**DATA**
§
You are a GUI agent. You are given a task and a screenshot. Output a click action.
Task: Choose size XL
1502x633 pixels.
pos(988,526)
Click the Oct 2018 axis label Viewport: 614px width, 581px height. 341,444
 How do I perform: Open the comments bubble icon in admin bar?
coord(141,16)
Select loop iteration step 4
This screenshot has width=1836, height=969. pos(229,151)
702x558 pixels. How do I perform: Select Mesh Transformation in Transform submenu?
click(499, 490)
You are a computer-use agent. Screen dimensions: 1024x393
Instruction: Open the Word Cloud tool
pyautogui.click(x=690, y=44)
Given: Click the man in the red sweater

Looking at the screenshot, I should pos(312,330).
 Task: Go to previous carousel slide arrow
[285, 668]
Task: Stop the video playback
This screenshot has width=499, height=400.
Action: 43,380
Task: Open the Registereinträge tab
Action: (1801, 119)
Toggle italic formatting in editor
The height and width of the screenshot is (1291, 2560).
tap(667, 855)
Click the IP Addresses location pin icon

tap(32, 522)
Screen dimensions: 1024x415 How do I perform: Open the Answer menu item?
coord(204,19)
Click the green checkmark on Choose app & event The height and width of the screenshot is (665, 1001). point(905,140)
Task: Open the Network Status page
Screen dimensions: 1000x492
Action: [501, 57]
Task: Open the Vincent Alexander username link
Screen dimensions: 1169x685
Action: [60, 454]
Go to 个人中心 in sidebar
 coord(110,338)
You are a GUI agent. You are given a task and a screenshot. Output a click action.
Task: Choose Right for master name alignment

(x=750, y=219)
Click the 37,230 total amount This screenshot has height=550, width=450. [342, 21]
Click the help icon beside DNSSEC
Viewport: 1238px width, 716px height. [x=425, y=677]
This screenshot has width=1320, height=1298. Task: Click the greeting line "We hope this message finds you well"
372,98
§
**STATED GOAL**
Recast everything from the entry line containing "This screenshot has width=1320, height=1298." down to the end of the entries as a two-column CSV with columns "prompt" and "target": one row per entry, each field quoted, line breaks replaced by spaces.

**FULL ANSWER**
prompt,target
"This screenshot has width=1320, height=1298. Task: Click the greeting line ""We hope this message finds you well""","372,98"